Es wurde ihm offenbar schwer, mit sich darüber ins klare zu kommen, was er sagen und tun solle.
»Sieh einmal da!« Er zeigte in die Ecke der Stube auf ein paar Eisenstangen, die mit Stricken zusammengebunden waren. »Siehst du das da? Das ist der Anfang eines neuen Unternehmens, an das wir uns jetzt heranmachen. Es ist eine Produktivgenossenschaft.«
Konstantin hörte ihm kaum zu. Er betrachtete das kranke, schwindsüchtige Gesicht seines Bruders, und das Mitleid mit diesem wurde in seinem Herzen immer größer; er konnte sich nicht dazu zwingen, mit Aufmerksamkeit anzuhören, was der Bruder ihm über die Genossenschaft erzählte. Er durchschaute es, daß diese Genossenschaft für Nikolai nur ein Rettungsanker war, um sich nicht selbst verachten zu müssen. Nikolai redete weiter:
»Du weißt, daß das Kapital den Arbeiter erdrückt. Die Arbeiter und Bauern tragen bei uns die ganze Last der Arbeit und sind doch dabei so gestellt, daß sie aus ihrer jämmerlichen Lage nie herauskommen können, und wenn sie sich noch so sehr abquälen. Aller über den notwendigsten Lebensunterhalt hinausgehende Arbeitsverdienst, durch den sie ihre Lage verbessern, sich einige Mußestunden verschaffen und infolgedessen sich eine gewisse Bildung aneignen können, dieser ganze Überschuß wird ihnen von den Kapitalisten weggenommen. Und die sozialen Zustände haben sich so gestaltet, daß, je mehr sie arbeiten, um so mehr die Kaufleute und Gutsbesitzer sich bereichern, sie selbst aber immer nur Arbeitsvieh bleiben. Diese Einrichtung muß geändert werden«, schloß er und blickte seinen Bruder fragend an.
»Ja, selbstverständlich«, antwortete Konstantin und betrachtete die roten Flecke, die sich unterhalb der hervorstehenden Backenknochen seines Bruders abzeichneten.

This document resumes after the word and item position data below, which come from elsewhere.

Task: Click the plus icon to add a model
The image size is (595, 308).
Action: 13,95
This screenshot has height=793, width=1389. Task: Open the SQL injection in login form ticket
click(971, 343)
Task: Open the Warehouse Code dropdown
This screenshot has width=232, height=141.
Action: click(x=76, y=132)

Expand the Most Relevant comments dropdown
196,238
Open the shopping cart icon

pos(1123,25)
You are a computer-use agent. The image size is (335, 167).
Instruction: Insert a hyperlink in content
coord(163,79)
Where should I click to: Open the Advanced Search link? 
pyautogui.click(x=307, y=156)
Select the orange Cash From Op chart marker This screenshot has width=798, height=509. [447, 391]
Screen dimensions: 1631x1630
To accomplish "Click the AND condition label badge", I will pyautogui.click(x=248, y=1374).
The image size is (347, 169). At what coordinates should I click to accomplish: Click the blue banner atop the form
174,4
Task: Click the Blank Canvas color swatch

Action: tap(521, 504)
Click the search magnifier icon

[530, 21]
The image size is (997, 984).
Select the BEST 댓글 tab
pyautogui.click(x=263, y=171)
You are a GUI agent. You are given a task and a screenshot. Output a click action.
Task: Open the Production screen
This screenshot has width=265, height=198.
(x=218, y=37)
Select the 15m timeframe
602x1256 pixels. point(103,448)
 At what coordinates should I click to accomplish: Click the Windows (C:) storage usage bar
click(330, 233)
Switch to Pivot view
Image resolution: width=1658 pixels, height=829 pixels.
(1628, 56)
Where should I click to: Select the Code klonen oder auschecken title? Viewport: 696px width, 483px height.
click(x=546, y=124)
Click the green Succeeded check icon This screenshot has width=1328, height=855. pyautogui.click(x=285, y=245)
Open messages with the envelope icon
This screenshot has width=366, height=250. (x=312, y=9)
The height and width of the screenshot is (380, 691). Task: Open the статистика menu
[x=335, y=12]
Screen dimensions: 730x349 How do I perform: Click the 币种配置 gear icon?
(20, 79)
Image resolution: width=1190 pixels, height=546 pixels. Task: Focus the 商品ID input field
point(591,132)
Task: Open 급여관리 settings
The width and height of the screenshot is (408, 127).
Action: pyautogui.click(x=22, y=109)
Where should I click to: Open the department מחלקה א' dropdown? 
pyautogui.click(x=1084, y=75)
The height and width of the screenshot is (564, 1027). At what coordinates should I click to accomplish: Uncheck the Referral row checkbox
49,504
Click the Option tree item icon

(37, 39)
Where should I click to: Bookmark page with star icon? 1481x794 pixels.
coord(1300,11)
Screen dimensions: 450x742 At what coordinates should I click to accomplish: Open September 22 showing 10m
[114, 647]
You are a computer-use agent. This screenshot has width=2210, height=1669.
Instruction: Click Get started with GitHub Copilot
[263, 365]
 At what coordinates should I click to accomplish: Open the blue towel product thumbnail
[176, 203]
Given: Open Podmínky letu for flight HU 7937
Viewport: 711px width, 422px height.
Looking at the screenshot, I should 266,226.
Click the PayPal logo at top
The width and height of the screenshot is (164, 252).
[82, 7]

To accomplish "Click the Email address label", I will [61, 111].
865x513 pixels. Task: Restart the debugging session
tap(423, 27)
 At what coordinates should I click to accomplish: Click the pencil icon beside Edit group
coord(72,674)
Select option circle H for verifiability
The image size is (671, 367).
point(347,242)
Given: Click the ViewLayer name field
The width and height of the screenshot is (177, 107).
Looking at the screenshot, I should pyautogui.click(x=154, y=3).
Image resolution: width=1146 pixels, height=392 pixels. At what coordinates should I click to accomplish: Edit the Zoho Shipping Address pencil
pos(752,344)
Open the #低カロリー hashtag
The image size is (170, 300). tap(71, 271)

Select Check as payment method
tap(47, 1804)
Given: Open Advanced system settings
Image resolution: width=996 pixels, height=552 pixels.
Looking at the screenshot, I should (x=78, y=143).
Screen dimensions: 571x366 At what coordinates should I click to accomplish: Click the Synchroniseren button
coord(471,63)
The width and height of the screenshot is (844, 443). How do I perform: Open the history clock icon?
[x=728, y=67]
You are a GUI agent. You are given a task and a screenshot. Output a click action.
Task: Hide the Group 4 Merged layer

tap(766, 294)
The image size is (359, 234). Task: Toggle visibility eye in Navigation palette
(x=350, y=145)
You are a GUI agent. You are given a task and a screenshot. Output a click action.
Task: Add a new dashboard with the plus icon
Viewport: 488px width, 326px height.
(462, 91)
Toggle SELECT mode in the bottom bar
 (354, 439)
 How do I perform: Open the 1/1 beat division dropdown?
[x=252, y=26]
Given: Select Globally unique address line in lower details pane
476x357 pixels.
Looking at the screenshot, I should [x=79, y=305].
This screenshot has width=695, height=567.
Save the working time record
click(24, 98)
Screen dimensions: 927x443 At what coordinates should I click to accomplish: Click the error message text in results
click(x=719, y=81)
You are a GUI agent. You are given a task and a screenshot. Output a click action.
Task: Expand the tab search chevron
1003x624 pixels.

»Und da wollen wir denn eine Schlossergenossenschaft gründen, wo alles, der gesamte Betrieb und der Gewinn und die wichtigsten zum Betriebe erforderlichen Werkzeuge, gemeinsam sein soll.«
»Wo soll denn diese Genossenschaft ihren Sitz haben?« fragte Konstantin Ljewin.
»Im Dorf Wosdrema, Gouvernement Kasan.«
»Aber warum denn auf dem Lande? Auf dem Lande, sollte ich meinen, ist sowieso schon viel Arbeit. Was soll auf dem Lande eine Schlossergenossenschaft?«
»Der Grund ist der, daß die Bauern jetzt noch ebensolche Sklaven sind, wie sie es früher waren; und darum ist es dir und Sergei Iwanowitsch auch so unangenehm, daß sie aus dieser Sklaverei befreit werden sollen«, versetzte Nikolai, durch die Erwiderung gereizt.
Konstantin, der unterdes in dem unfreundlichen, schmutzigen Zimmer umherblickte, konnte einen Seufzer nicht zurückhalten. Dieser Seufzer schien Nikolai noch mehr zu reizen.
»Ich kenne deine und Sergei Iwanowitschs aristokratischen Ansichten. Ich weiß, daß er seine ganze Geisteskraft dazu verwendet, die jetzt bestehende Mißwirtschaft zu verteidigen.«
»Nicht doch! Aber warum sprichst du denn immer von Sergei Iwanowitsch?« sagte Konstantin lächelnd.
»Warum ich von Sergei Iwanowitsch rede? Das will ich dir sagen!« schrie Nikolai plötzlich auf, als Konstantin diesen Namen nannte. »Das will ich dir sagen. – Aber was für einen Zweck hat es, davon zu reden? Nur eines möchte ich wissen: Warum bist du überhaupt zu mir gekommen?